- What is the diagnosis?
This is acetaminophen induced liver necrosis. The rising liver enzymes (AST and ALT) result from this necrosis and release of enzymes. Many drugs are toxic at high concentrations. That is why you carefully write out dosages in prescriptions.
Acetaminophen toxicity may actually have greater morbidity and mortality in cases of accidental overdose. This is because of the greater number of persons with an underlying risk factor of chronic alcoholism in cases of accidental overdose. Acetaminophen in small amounts is metabolized by hepatic conjugation with glucuronidation and sulfation.

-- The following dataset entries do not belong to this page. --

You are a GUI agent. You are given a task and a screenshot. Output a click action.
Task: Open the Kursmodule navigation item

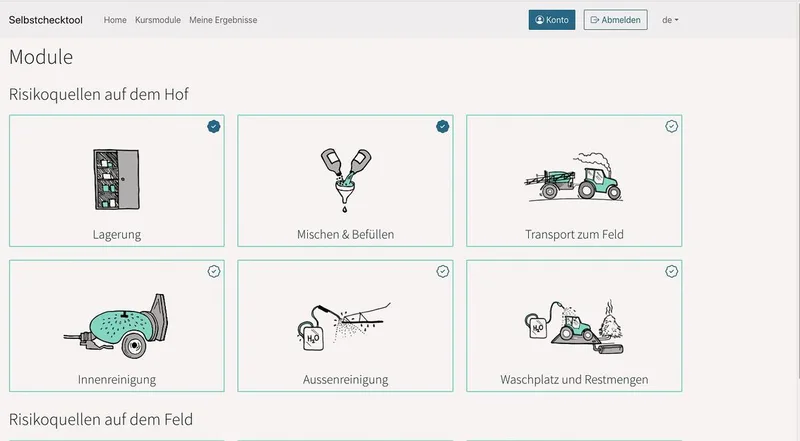tap(158, 20)
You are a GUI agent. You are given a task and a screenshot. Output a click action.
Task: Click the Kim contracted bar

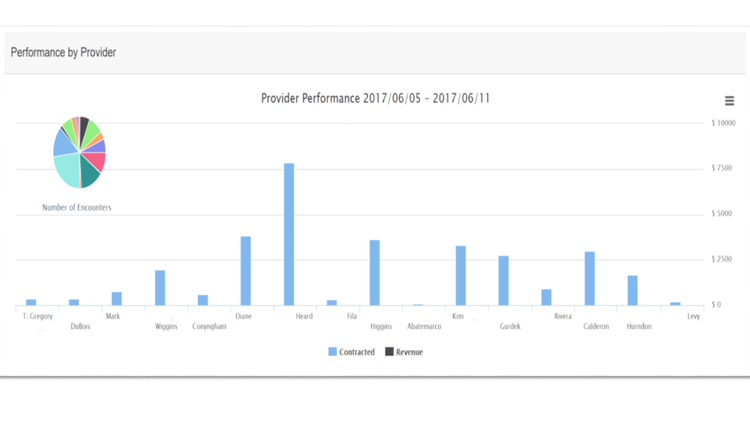coord(461,275)
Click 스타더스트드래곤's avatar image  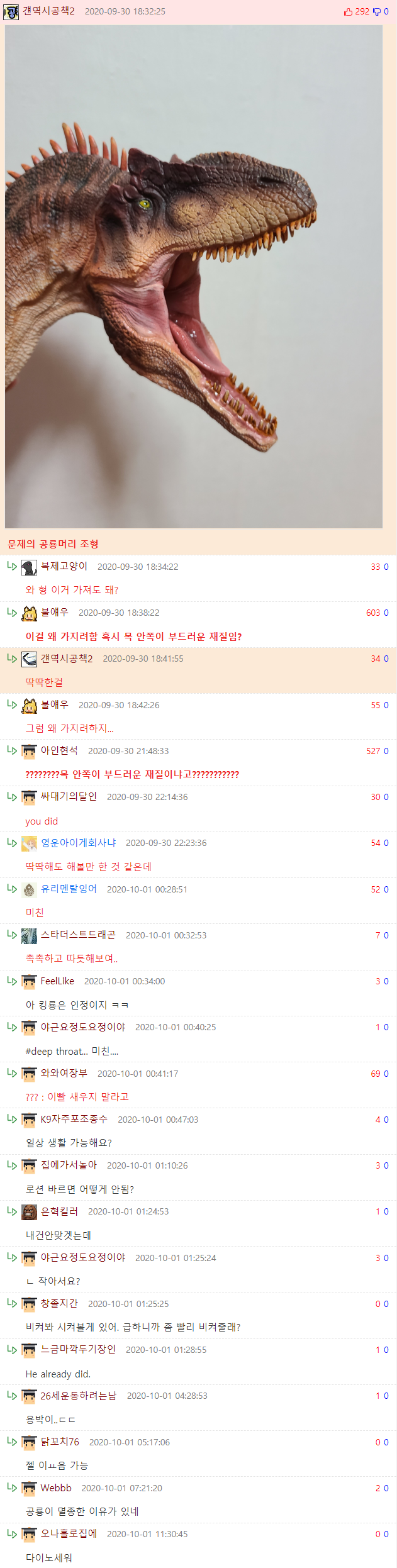point(29,936)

Following an acute ingestion of greater than 140 mg/kg of body weight, the normal metabolic pathways are overwhelmed and an increased amount of acetaminophen becomes metabolized to a toxic metabolite known as N-acetyl-p-benzoquinoneimine (NAPQI) by cytochrome P450. The NAPQI is normally detoxified by glutathione. However, chronic alcoholism (and malnutrition) depletes glutathione, and also induces P450 to increase toxicity. (Acute ethanol ingestion inhibits P450.) Thus, previous chronic alcohol ingestion increases the risk for acetaminophen toxicity.
- What is the manner of death?
The evidence suggests a suicide.
- What acute therapy is available?
N-acetylcysteine can be administered orally, based upon body weight. This agent probably works by maintaining or restoring hepatic glutathione levels, or by acting as an alternate substrate for conjugation with and detoxification of reactive metabolites.